Make bad request exception generic unless in debug mode (0.15)

[glye]

Q	A
Bug fix?	debatable
New feature?	no
BC breaks?	tbd
Deprecations?	no
Tests pass?	tbd
Documented?	not yet
Fixed tickets	#1121
License	MIT

(This is a 0.15 port of #1128 The README is outdated and it's not entirely clear which branches are stable now, but it seems to be 0.15 and 1.0. I'm unsure if this will be accepted, I will add doc and possibly tests if there is some approval.)

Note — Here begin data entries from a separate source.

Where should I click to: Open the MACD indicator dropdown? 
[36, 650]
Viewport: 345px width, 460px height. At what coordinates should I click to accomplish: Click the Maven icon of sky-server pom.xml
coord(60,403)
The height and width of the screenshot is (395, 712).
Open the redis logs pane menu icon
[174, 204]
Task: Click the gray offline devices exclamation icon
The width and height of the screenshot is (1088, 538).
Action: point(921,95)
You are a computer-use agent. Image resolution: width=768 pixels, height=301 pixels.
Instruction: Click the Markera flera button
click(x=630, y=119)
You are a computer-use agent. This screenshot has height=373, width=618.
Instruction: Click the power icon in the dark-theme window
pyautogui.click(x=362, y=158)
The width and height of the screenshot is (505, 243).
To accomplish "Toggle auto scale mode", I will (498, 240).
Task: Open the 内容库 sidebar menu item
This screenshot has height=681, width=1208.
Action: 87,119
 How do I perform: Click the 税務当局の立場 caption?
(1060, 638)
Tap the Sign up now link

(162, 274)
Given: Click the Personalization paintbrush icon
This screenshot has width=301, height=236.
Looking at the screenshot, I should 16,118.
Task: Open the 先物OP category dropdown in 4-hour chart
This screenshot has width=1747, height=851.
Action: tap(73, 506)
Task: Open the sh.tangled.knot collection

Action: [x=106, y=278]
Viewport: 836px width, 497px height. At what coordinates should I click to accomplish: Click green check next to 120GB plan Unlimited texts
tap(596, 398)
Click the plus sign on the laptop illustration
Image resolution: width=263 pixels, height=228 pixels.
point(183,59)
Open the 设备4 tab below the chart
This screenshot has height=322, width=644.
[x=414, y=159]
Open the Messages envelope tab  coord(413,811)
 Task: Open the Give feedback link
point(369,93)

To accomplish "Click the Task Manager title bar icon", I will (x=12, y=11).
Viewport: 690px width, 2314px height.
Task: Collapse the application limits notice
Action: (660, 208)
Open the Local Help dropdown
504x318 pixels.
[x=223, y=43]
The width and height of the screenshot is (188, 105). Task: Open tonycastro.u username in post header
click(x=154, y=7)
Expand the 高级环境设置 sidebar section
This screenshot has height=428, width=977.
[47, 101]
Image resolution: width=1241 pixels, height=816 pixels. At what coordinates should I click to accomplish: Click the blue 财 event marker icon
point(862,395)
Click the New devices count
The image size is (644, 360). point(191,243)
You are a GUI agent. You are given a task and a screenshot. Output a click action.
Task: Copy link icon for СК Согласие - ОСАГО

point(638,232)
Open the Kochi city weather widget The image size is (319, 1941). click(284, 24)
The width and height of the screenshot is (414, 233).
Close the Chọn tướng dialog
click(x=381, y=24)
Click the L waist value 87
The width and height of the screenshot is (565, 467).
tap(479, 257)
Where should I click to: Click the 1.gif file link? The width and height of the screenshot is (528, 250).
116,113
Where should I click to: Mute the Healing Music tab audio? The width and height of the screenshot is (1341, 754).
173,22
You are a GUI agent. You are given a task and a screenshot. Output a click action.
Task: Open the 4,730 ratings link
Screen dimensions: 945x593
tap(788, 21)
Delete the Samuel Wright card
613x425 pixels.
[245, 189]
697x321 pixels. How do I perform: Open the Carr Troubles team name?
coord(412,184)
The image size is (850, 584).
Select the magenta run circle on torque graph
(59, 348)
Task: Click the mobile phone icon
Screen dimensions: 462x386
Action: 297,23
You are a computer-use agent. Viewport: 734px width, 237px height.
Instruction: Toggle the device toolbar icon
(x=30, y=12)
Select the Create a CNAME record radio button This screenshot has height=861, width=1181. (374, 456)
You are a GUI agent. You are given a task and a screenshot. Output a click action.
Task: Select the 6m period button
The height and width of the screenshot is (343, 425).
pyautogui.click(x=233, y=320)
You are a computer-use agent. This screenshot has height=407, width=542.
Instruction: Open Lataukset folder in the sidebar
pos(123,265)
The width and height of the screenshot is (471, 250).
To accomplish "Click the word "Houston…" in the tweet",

Exceptions and specifically stack traces should not be shown in production. This bundle has a customisable error handler, but as the documentation states: "Only query parsed error won't be replaced.". I could make my own Parser override class which catches the exceptions in prod mode, but then how can I produce a usable JSON response? I needed to modify the GraphController to do that.

The fix is to check kernel.debug and catch bad request exceptions. If debug mode is enabled, it rethrows the exception (i.e. works as before). If disabled (prod mode), it instead returns a blank JsonResponse with HTTP 400 Bad Request status code and the exception message, but not the stack trace. The simplest manual test is to access example.com/graphql in a browser, in debug and prod modes.

If rejected, please let me know if you can see ways of doing this in my project without modifying your bundle. Thanks!

Related: It would also be nice to disable introspection in prod mode by default, like shown in the doc. But since it hasn't been done yet, I assume the maintainers aren't keen on it.

[glye]

Update in e1c522f: Use $e->getMessage() so that the HTTP 400 response includes the exception message, but not the stack trace. Works fine in my test.

[mcg-web]

Thank you @glye! Can you please check and make this change if good for you ?

[glye]

@mcg-web Hi, I have made the change as requested. Could you please review it?